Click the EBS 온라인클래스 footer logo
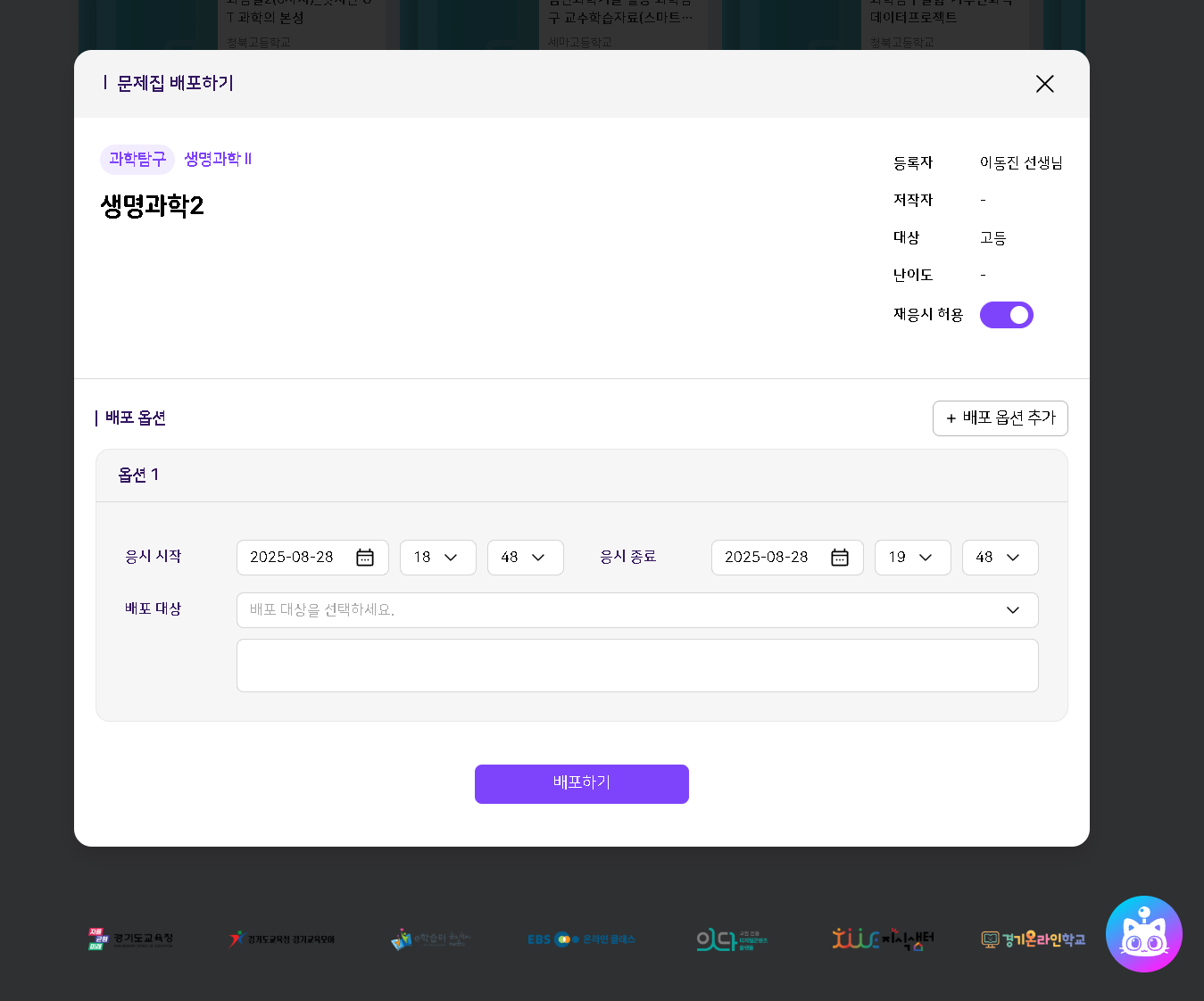Image resolution: width=1204 pixels, height=1001 pixels. tap(581, 939)
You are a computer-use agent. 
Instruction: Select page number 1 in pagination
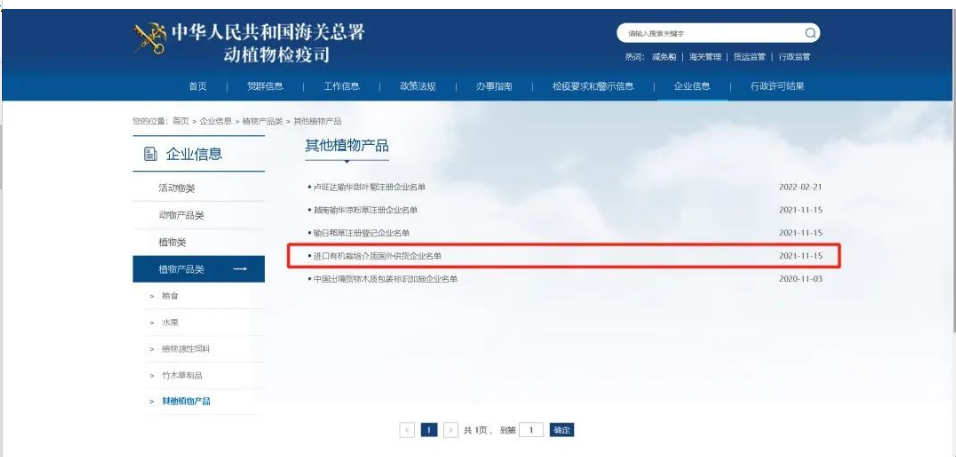tap(429, 430)
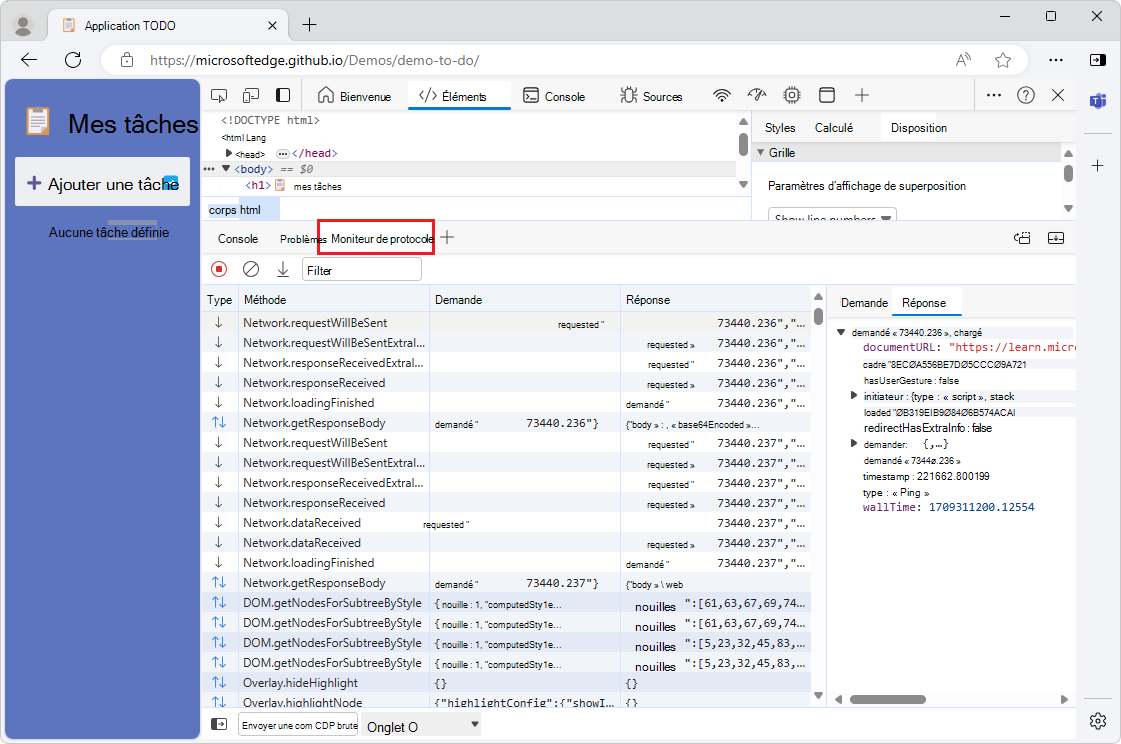Expand the head element node
1121x744 pixels.
[229, 154]
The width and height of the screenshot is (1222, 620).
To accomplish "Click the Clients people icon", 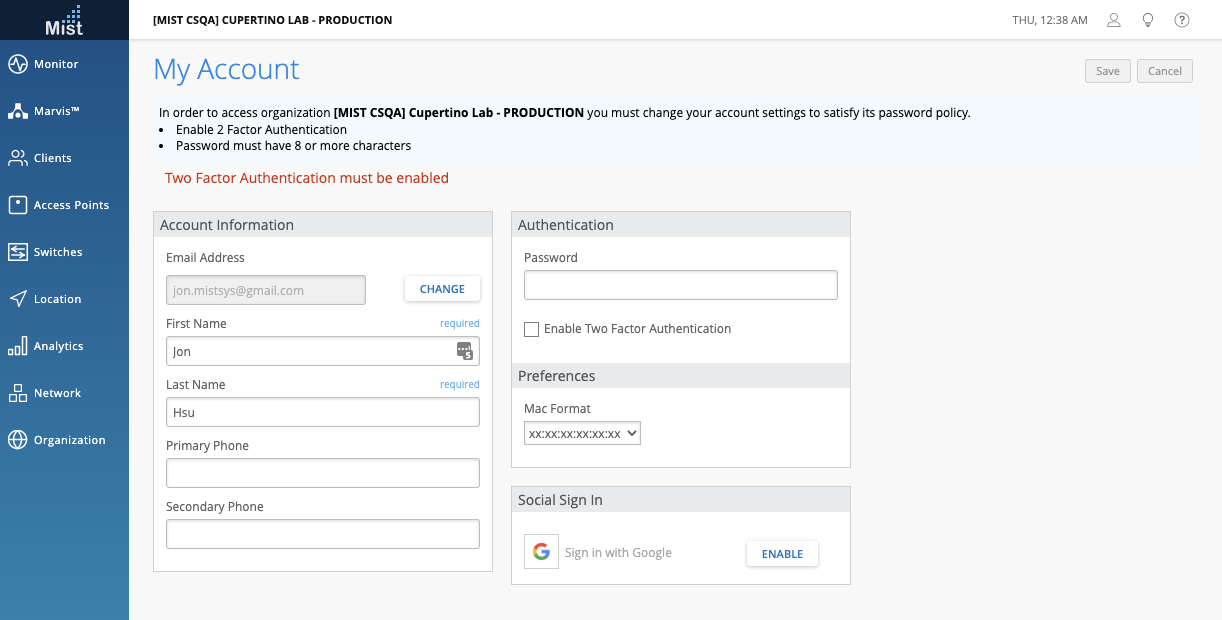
# # # # # # #
TASK ITEM
All the lines above are to be reproduced exactly, except the pictures.

SOLVED EXERCISE
Click the EBS 온라인클래스 footer logo
Image resolution: width=1204 pixels, height=1001 pixels. tap(581, 939)
You are a computer-use agent. 
Instruction: Select page number 1 in pagination
tap(429, 430)
Expand the head element node
1121x744 pixels.
[229, 154]
The width and height of the screenshot is (1222, 620).
To accomplish "Click the Clients people icon", 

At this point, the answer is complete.